YOUR TASK –
Copy out the rows below with "screen capture" substituted for every "screenshot" and nothing else changed. Leave the pictures out.

----

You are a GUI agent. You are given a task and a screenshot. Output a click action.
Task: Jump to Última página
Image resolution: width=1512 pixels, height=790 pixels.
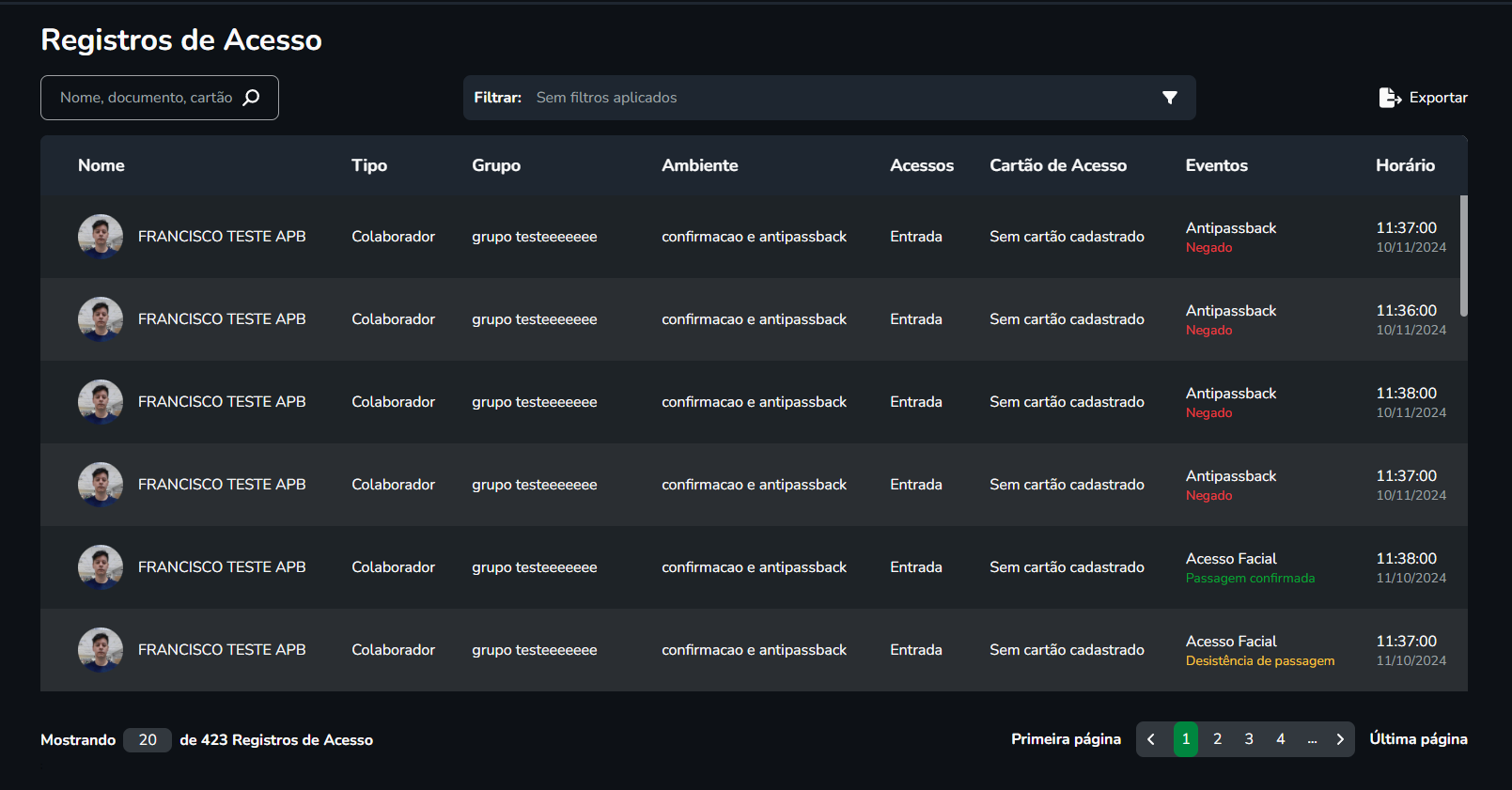pos(1418,739)
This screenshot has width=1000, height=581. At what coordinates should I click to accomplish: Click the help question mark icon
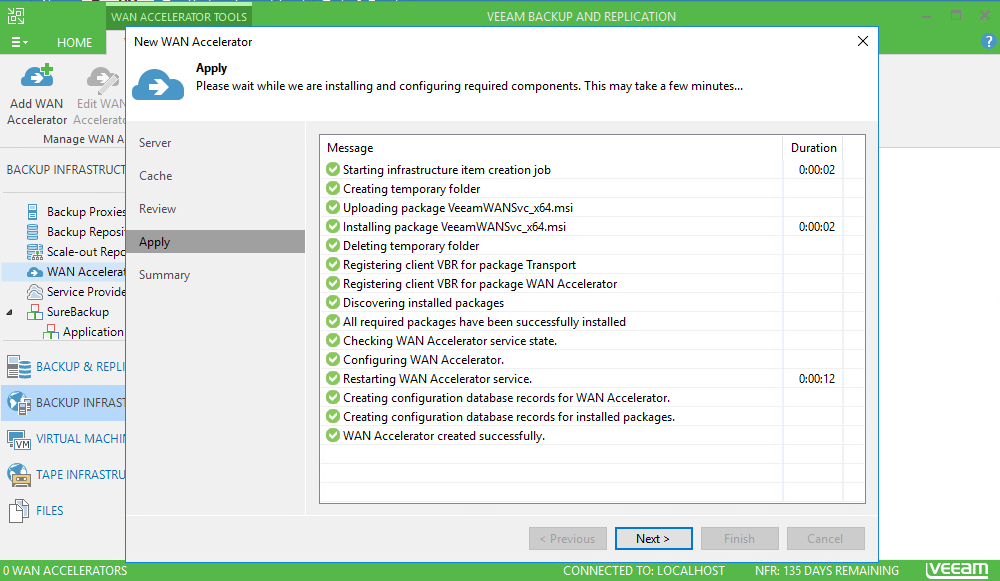pyautogui.click(x=988, y=42)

----

THE RESPONSE –
You are a GUI agent. You are given a task and a screen capture. Output a click action.
Task: Jump to Última página
Image resolution: width=1512 pixels, height=790 pixels.
pos(1418,739)
This screen capture has width=1000, height=581. At what coordinates should I click to accomplish: Click the help question mark icon
pyautogui.click(x=988, y=42)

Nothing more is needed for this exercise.